Source records.
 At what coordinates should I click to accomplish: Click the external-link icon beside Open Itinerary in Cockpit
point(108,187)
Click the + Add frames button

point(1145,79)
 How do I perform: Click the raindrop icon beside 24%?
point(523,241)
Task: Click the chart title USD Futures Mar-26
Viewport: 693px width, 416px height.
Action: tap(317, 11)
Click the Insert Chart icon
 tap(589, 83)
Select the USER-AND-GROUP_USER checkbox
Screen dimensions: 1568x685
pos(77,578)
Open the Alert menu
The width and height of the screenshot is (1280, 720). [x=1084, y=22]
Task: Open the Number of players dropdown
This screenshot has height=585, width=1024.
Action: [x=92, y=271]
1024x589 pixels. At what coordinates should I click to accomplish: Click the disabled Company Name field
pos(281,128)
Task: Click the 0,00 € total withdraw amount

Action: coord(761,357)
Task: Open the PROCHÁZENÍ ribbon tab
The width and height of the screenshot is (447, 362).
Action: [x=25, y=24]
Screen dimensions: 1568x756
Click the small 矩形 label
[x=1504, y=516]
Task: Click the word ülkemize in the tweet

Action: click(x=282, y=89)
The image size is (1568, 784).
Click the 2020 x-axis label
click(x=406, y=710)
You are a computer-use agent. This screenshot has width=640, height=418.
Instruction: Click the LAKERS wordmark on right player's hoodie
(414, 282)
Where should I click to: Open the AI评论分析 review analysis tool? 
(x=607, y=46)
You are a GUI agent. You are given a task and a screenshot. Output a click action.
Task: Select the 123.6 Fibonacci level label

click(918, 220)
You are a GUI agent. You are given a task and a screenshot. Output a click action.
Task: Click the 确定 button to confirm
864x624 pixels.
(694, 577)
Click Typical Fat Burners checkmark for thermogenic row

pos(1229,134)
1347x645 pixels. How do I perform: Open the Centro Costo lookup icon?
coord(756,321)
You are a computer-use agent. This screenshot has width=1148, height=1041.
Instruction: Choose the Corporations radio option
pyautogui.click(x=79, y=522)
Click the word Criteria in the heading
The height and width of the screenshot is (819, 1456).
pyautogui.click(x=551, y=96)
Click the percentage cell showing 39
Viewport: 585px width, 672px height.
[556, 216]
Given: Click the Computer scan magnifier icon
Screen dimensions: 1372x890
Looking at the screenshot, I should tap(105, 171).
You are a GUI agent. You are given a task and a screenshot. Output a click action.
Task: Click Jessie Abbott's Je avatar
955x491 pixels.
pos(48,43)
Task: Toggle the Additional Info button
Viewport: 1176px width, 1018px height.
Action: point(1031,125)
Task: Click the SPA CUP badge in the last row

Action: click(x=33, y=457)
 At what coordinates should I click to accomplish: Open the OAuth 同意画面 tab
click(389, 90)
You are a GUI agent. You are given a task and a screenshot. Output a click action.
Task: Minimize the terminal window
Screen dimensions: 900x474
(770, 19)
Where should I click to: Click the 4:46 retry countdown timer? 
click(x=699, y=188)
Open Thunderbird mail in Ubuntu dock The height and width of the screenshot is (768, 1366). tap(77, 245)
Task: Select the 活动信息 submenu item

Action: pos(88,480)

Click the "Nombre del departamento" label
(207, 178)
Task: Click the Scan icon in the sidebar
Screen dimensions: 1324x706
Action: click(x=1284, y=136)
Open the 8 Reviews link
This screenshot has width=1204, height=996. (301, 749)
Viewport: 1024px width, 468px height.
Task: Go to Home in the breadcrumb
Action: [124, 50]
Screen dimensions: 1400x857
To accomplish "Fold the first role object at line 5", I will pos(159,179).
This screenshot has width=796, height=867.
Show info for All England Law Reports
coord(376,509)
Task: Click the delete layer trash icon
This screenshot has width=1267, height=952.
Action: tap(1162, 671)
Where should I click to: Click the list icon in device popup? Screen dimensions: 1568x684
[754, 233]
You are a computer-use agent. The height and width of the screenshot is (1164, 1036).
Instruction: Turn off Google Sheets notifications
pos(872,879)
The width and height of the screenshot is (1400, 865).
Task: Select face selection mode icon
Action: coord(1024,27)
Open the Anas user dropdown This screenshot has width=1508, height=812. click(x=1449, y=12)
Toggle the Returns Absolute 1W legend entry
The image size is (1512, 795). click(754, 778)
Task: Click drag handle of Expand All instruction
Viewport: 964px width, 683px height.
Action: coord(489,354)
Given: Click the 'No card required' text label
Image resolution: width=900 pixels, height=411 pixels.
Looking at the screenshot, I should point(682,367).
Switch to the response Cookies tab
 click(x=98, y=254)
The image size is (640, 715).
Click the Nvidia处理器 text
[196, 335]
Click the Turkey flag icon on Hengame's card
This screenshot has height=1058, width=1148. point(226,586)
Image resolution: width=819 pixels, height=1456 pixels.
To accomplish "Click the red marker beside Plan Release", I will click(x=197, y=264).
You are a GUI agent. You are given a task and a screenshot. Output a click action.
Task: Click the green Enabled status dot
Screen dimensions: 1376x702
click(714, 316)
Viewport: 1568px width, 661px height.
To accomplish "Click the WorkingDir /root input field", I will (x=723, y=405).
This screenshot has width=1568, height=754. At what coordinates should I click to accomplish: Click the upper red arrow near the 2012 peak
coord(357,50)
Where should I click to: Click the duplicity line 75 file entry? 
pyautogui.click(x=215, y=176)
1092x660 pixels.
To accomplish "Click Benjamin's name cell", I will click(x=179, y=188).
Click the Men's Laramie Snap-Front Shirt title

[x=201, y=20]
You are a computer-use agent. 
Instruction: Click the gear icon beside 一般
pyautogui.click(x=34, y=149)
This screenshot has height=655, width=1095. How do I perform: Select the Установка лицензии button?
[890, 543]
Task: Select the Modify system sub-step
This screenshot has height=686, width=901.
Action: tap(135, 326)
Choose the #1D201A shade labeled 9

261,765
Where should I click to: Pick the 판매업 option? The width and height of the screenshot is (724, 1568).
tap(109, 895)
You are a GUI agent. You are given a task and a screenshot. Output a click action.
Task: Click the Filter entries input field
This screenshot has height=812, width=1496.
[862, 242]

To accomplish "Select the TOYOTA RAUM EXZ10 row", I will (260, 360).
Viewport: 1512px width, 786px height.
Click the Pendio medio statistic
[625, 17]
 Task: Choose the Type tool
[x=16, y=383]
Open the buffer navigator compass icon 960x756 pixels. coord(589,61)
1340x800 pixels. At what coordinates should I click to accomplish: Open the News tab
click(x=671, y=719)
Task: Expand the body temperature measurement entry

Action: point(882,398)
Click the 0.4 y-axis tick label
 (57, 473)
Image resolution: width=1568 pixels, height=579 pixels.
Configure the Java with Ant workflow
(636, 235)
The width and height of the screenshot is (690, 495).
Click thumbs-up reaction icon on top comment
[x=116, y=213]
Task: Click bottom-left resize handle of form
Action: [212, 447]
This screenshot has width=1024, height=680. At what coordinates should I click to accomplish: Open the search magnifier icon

Stated exercise.
Edit the lines above so that every "raindrop" becomes "water drop", and leave all other text unchanged.

Full answer.
 At what coordinates should I click to accomplish: Click the external-link icon beside Open Itinerary in Cockpit
point(108,187)
Click the + Add frames button

point(1145,79)
 How do I perform: Click the water drop icon beside 24%?
point(523,241)
Task: Click the chart title USD Futures Mar-26
Viewport: 693px width, 416px height.
Action: tap(317, 11)
Click the Insert Chart icon
 tap(589, 83)
Select the USER-AND-GROUP_USER checkbox
Screen dimensions: 1568x685
pos(77,578)
Open the Alert menu
The width and height of the screenshot is (1280, 720). [x=1084, y=22]
Task: Open the Number of players dropdown
This screenshot has height=585, width=1024.
Action: [x=92, y=271]
1024x589 pixels. At what coordinates should I click to accomplish: Click the disabled Company Name field
pos(281,128)
Task: Click the 0,00 € total withdraw amount

Action: coord(761,357)
Task: Open the PROCHÁZENÍ ribbon tab
The width and height of the screenshot is (447, 362).
Action: [x=25, y=24]
Screen dimensions: 1568x756
Click the small 矩形 label
[x=1504, y=516]
Task: Click the word ülkemize in the tweet

Action: click(x=282, y=89)
The image size is (1568, 784).
Click the 2020 x-axis label
click(x=406, y=710)
You are a computer-use agent. This screenshot has width=640, height=418.
Instruction: Click the LAKERS wordmark on right player's hoodie
(414, 282)
Where should I click to: Open the AI评论分析 review analysis tool? 
(x=607, y=46)
You are a GUI agent. You are given a task and a screenshot. Output a click action.
Task: Select the 123.6 Fibonacci level label

click(918, 220)
You are a GUI agent. You are given a task and a screenshot. Output a click action.
Task: Click the 确定 button to confirm
864x624 pixels.
(694, 577)
Click Typical Fat Burners checkmark for thermogenic row

pos(1229,134)
1347x645 pixels. How do I perform: Open the Centro Costo lookup icon?
coord(756,321)
You are a computer-use agent. This screenshot has width=1148, height=1041.
Instruction: Choose the Corporations radio option
pyautogui.click(x=79, y=522)
Click the word Criteria in the heading
The height and width of the screenshot is (819, 1456).
pyautogui.click(x=551, y=96)
Click the percentage cell showing 39
Viewport: 585px width, 672px height.
[556, 216]
Given: Click the Computer scan magnifier icon
Screen dimensions: 1372x890
Looking at the screenshot, I should tap(105, 171).
You are a GUI agent. You are given a task and a screenshot. Output a click action.
Task: Click Jessie Abbott's Je avatar
955x491 pixels.
pos(48,43)
Task: Toggle the Additional Info button
Viewport: 1176px width, 1018px height.
Action: point(1031,125)
Task: Click the SPA CUP badge in the last row

Action: click(x=33, y=457)
 At what coordinates should I click to accomplish: Open the OAuth 同意画面 tab
click(389, 90)
You are a GUI agent. You are given a task and a screenshot. Output a click action.
Task: Minimize the terminal window
Screen dimensions: 900x474
(770, 19)
Where should I click to: Click the 4:46 retry countdown timer? 
click(x=699, y=188)
Open Thunderbird mail in Ubuntu dock The height and width of the screenshot is (768, 1366). tap(77, 245)
Task: Select the 活动信息 submenu item

Action: pos(88,480)

Click the "Nombre del departamento" label
(207, 178)
Task: Click the Scan icon in the sidebar
Screen dimensions: 1324x706
Action: click(x=1284, y=136)
Open the 8 Reviews link
This screenshot has width=1204, height=996. (301, 749)
Viewport: 1024px width, 468px height.
Task: Go to Home in the breadcrumb
Action: [124, 50]
Screen dimensions: 1400x857
To accomplish "Fold the first role object at line 5", I will pos(159,179).
This screenshot has width=796, height=867.
Show info for All England Law Reports
coord(376,509)
Task: Click the delete layer trash icon
This screenshot has width=1267, height=952.
Action: tap(1162, 671)
Where should I click to: Click the list icon in device popup? Screen dimensions: 1568x684
[754, 233]
You are a computer-use agent. The height and width of the screenshot is (1164, 1036).
Instruction: Turn off Google Sheets notifications
pos(872,879)
The width and height of the screenshot is (1400, 865).
Task: Select face selection mode icon
Action: coord(1024,27)
Open the Anas user dropdown This screenshot has width=1508, height=812. click(x=1449, y=12)
Toggle the Returns Absolute 1W legend entry
The image size is (1512, 795). click(754, 778)
Task: Click drag handle of Expand All instruction
Viewport: 964px width, 683px height.
Action: coord(489,354)
Given: Click the 'No card required' text label
Image resolution: width=900 pixels, height=411 pixels.
Looking at the screenshot, I should point(682,367).
Switch to the response Cookies tab
 click(x=98, y=254)
The image size is (640, 715).
Click the Nvidia处理器 text
[196, 335]
Click the Turkey flag icon on Hengame's card
This screenshot has height=1058, width=1148. point(226,586)
Image resolution: width=819 pixels, height=1456 pixels.
To accomplish "Click the red marker beside Plan Release", I will click(x=197, y=264).
You are a GUI agent. You are given a task and a screenshot. Output a click action.
Task: Click the green Enabled status dot
Screen dimensions: 1376x702
click(714, 316)
Viewport: 1568px width, 661px height.
To accomplish "Click the WorkingDir /root input field", I will (x=723, y=405).
This screenshot has width=1568, height=754. At what coordinates should I click to accomplish: Click the upper red arrow near the 2012 peak
coord(357,50)
Where should I click to: Click the duplicity line 75 file entry? 
pyautogui.click(x=215, y=176)
1092x660 pixels.
To accomplish "Click Benjamin's name cell", I will click(x=179, y=188).
Click the Men's Laramie Snap-Front Shirt title

[x=201, y=20]
You are a computer-use agent. 
Instruction: Click the gear icon beside 一般
pyautogui.click(x=34, y=149)
This screenshot has height=655, width=1095. How do I perform: Select the Установка лицензии button?
[890, 543]
Task: Select the Modify system sub-step
This screenshot has height=686, width=901.
Action: tap(135, 326)
Choose the #1D201A shade labeled 9

261,765
Where should I click to: Pick the 판매업 option? The width and height of the screenshot is (724, 1568).
tap(109, 895)
You are a GUI agent. You are given a task and a screenshot. Output a click action.
Task: Click the Filter entries input field
This screenshot has height=812, width=1496.
[862, 242]

To accomplish "Select the TOYOTA RAUM EXZ10 row", I will (260, 360).
Viewport: 1512px width, 786px height.
Click the Pendio medio statistic
[625, 17]
 Task: Choose the Type tool
[x=16, y=383]
Open the buffer navigator compass icon 960x756 pixels. coord(589,61)
1340x800 pixels. At what coordinates should I click to accomplish: Open the News tab
click(x=671, y=719)
Task: Expand the body temperature measurement entry

Action: point(882,398)
Click the 0.4 y-axis tick label
 (57, 473)
Image resolution: width=1568 pixels, height=579 pixels.
Configure the Java with Ant workflow
(636, 235)
The width and height of the screenshot is (690, 495).
Click thumbs-up reaction icon on top comment
[x=116, y=213]
Task: Click bottom-left resize handle of form
Action: [212, 447]
This screenshot has width=1024, height=680. At what coordinates should I click to accomplish: Open the search magnifier icon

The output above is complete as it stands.